Explore the query execution plan

In the Profiler, click to see the high level integration plan that Flow used to execute the query, showing the services that were called, and how data was resolved at a field level.

query lineage

Explore the individual server requests

In the Profiler, click to see a sequence diagram of calls that have taken place to different services. Clicking on any of the rows shows the actual request and response.

call explorer

Explore cell-based lineage

Flow provides detailed trace lineage for each value shown in its results.

In Tree mode, try clicking on one of the names of the streaming providers. A lineage display will open, showing the trace of how the value was derived.

  • We can see that a value of Netflix was returned from an Http operation

  • The input to that Http operation was a FilmId - in our example, the value 1

  • Clicking on the FilmId expands the lineage graph to show where that FilmId came from

  • We can see that the FilmId was returned as the result of a database query

value lineage

This deep lineage is very powerful for understanding how data has flowed, and proving the provenance of data that Flow is exposing.

Run our query via curl

Although Flow’s UI is powerful, developers will want to interact with Flow through its API. That’s a topic on its own, but here is an example of running the same query through Flow’s API, using curl.

Get a JSON payload

We can use curl to get the results of our query as a JSON document.

DATA SECTION ::
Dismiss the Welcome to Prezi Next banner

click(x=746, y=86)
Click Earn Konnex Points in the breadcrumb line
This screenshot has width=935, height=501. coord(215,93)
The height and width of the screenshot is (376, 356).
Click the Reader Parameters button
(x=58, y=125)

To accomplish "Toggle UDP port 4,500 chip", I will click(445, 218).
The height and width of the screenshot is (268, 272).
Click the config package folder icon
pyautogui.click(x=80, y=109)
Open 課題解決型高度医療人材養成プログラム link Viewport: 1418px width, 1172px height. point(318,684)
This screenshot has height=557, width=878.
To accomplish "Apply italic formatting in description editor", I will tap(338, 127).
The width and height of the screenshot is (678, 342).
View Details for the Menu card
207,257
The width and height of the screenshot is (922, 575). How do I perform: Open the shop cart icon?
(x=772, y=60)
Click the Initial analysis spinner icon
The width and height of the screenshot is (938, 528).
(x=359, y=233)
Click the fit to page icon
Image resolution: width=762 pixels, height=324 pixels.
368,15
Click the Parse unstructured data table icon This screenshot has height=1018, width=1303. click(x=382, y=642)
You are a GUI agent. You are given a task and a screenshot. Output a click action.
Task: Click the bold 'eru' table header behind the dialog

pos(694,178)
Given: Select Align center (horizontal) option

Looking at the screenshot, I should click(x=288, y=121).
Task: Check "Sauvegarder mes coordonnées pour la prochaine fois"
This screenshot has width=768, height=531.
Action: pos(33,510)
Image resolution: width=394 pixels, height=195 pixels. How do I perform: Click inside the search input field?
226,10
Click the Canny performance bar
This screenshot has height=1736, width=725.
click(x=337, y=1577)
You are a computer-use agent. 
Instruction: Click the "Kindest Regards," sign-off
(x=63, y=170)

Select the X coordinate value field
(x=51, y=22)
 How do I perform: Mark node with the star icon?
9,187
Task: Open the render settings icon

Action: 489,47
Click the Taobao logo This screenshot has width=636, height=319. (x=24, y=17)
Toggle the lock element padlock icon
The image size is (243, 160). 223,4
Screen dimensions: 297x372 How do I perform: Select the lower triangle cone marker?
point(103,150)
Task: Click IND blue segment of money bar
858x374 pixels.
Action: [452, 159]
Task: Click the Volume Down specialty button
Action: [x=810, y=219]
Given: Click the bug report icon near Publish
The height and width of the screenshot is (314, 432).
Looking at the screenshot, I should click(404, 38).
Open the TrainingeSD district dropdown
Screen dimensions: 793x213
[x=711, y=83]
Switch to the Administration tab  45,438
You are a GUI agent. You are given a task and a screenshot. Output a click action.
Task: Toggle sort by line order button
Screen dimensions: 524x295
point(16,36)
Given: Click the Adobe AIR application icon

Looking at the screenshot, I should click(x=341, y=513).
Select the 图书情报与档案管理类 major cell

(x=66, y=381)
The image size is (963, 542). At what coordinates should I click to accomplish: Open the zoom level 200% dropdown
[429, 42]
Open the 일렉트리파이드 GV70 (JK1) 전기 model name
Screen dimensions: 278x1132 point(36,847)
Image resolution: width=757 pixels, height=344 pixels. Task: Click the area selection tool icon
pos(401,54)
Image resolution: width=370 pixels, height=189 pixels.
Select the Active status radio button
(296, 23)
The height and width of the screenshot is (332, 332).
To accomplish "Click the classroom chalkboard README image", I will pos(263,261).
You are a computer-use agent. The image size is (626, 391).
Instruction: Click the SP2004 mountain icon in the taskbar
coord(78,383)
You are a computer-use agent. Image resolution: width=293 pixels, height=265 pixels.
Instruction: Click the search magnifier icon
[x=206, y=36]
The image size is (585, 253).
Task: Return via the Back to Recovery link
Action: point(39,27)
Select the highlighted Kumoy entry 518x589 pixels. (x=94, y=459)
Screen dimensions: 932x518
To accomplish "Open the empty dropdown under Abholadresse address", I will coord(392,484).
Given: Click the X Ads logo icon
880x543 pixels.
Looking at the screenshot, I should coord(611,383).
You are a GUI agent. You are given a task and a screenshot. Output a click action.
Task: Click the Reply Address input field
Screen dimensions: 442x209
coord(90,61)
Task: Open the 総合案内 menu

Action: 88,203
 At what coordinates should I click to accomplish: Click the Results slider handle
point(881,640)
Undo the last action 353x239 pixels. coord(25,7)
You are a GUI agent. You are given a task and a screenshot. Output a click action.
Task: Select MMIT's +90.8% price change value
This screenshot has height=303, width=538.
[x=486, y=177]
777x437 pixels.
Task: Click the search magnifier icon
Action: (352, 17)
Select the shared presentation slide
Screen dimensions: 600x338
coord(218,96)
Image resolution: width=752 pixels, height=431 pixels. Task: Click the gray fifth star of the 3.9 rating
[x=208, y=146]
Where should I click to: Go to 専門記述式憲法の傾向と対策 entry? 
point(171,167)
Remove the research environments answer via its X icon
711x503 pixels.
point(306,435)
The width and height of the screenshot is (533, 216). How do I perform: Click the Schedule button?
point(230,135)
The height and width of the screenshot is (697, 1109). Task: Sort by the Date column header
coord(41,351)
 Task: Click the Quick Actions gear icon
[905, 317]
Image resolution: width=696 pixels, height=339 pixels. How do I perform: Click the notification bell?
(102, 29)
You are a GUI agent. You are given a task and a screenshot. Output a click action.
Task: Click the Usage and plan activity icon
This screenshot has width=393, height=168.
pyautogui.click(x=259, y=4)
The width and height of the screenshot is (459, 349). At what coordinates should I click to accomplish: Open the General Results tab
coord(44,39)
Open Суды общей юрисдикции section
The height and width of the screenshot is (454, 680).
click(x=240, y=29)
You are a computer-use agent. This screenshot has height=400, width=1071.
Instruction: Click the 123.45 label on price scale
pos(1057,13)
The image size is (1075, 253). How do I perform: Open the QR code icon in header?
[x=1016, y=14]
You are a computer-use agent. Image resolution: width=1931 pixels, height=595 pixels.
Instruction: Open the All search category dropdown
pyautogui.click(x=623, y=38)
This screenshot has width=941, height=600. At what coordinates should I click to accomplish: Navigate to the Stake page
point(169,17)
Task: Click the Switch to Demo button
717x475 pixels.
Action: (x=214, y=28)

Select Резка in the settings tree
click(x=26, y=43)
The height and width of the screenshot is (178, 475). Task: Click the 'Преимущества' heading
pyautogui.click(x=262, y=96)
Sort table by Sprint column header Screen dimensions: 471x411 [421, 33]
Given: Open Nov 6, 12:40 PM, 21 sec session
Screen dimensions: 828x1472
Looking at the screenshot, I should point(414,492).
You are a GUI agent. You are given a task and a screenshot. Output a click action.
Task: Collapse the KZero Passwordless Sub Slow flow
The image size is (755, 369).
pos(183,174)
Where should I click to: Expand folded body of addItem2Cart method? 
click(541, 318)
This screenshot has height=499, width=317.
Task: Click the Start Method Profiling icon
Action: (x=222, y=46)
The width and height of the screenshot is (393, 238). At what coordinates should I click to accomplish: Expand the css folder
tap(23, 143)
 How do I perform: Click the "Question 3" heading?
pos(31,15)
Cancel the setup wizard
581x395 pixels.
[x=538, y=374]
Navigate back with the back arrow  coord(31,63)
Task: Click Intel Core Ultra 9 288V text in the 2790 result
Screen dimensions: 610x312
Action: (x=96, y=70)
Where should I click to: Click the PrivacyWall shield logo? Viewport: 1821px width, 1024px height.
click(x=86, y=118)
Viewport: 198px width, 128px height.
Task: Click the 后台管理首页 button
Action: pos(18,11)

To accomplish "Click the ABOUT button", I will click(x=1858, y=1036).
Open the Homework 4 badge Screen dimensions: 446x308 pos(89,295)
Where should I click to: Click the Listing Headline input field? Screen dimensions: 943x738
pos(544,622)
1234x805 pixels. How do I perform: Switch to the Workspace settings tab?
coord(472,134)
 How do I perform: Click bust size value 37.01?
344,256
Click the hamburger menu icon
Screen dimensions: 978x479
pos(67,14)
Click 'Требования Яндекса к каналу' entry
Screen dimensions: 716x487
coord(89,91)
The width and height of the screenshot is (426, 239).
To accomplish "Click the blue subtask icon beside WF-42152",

PROBLEMS AND TASKS ::
• A. Please return the passage of the Flow walkthrough from "This deep lineage" to "API, using curl.", copied word for word.
• B. Translate this sentence from the Flow walkthrough into Spanish: "Flow provides detailed trace lineage for each value shown in its results."

OUTPUTS BY TASK ::
• A.
This deep lineage is very powerful for understanding how data has flowed, and proving the provenance of data that Flow is exposing.

Run our query via curl

Although Flow’s UI is powerful, developers will want to interact with Flow through its API. That’s a topic on its own, but here is an example of running the same query through Flow’s API, using curl.

• B. Flow proporciona un linaje de trazas detallado para cada valor que se muestra en sus resultados.